The AUC value of the ROC is often used to assess the clinical value of a predictive model39 with higher values above 0.5 indicating a better model. We have used this to further analyze how much the presence of a low Apgar score contributes to identifying newborn infants who will go on to have one of the short-term outcomes included in this study. This confirmed that low Apgar scores can make a major and significant contribution in predicting HIE, which is not surprising since low scores are often part of the diagnosis4 and supports the validity of this analytic method. Overall, the inclusion of a low Apgar score added little to the predictive model. It was only statistically significant for the Apgar One_06 for RDS and MAS. Otherwise, it improved the AUC by less than 3.5%, and in many cases by less than 1%. In contrast, the addition of clinical factors to ROCs constructed by Apgars scores alone increased by 14–86%, indicating that the Apgar score does not contribute as much to identifying newborns at risk for short term morbidities as clinical factors.
There are several significant limitations to this study that should be addressed. The study used retrospective data from a single center. The ten outcomes had a wide range of incidences, which can have an effect on predictive values, for example, and several are associated primarily with prematurity, such as RDS, IVH, and NEC, but previous studies have included Apgar scores in risk assessments for these conditions.28,32,34 The accuracy of discharge diagnosis codes has been questioned.40 As one example, we found several instances where codes for both TTNB and RDS were assigned to the same subject. Our goal was to ensure that all potential cases were captured, so we used a wide range of codes. As a result, for some short-term outcomes, such as MAS, there was a high incidence. We do note that the codes are commonly used in retrospective neonatal studies, and they were used consistently within this single center. Other risk factors such as maternal age, race, or maternal chorioamnionitis were not included. We chose to use the two most common8 cut-off values at one and five minutes rather than all the Apgar scores from 1 to 10 to account for some of the known variability in scoring and capture a sufficient number of subjects per outcome to analyze. Other investigators have used the complete Apgar scale, usually.in long term outcome studies involving over one million.10 Finally, Dr.
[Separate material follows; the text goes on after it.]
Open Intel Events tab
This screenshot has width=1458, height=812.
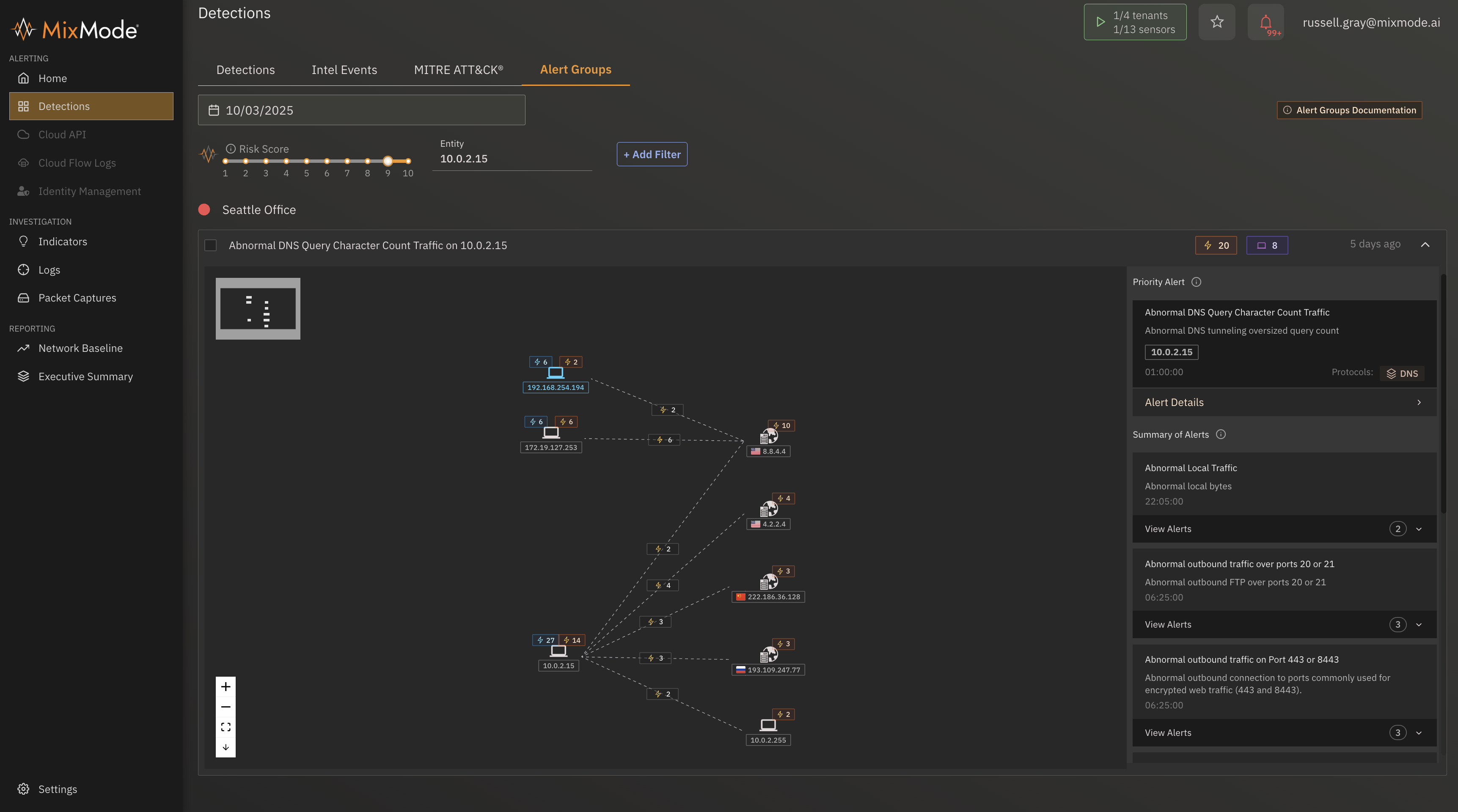tap(344, 70)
Apgar designed her system to assess the status of the infant immediately after birth. Starting in 1966,17 however, it has been used as a risk factor hundreds of times.
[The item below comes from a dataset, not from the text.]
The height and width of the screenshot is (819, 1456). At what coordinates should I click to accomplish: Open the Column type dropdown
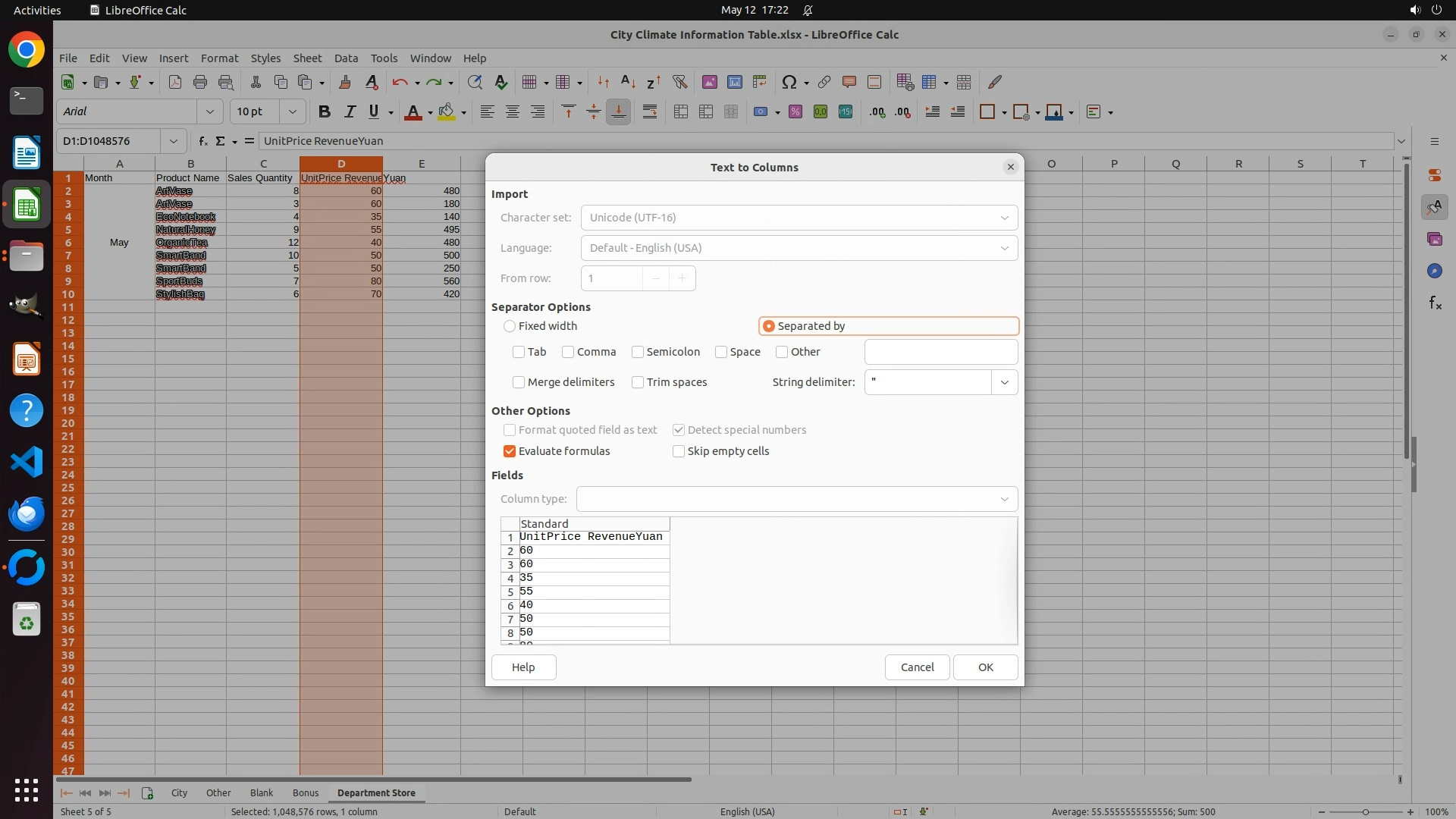tap(1004, 499)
Strengths include a larger number of subjects than most studies which have examined the Apgar score in relation to short term outcomes. While we looked at the common ways of assessing a risk factor, such as sensitivity, specificity, positive and negative predictive value, and the odds ratio within the context of a multivariable analysis as well as the AUC of the ROC graphs, adding the AUC analysis with and without the low Apgar is a way to directly answer the question of its utility.
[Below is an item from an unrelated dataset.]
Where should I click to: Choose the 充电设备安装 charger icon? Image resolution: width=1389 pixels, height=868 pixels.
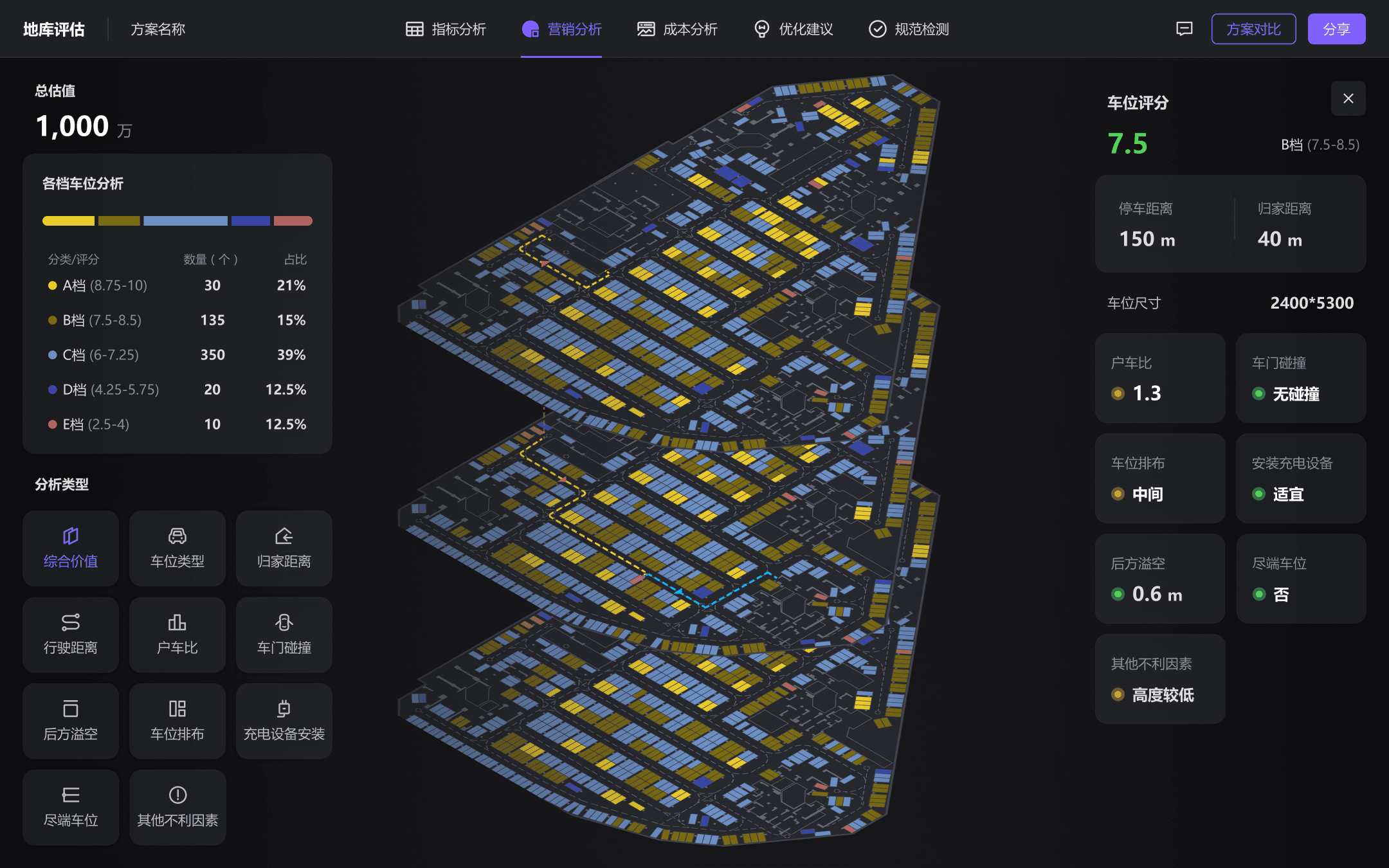coord(284,708)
The Apgar score has been assessed around the world to an estimated three billion or more newborn infants over the last seventy years. During that time, concerns have been repeatedly raised about it. Yet it remains an important tool in the delivery room for assessing the immediate condition of the newborn. It appears to have good utility for assessing risks of long-term outcomes when applied to large populations, but our findings suggest that it is not a significant contributor to identifying newborn infants who would benefit from a higher level of care because of the risk of short-term outcomes.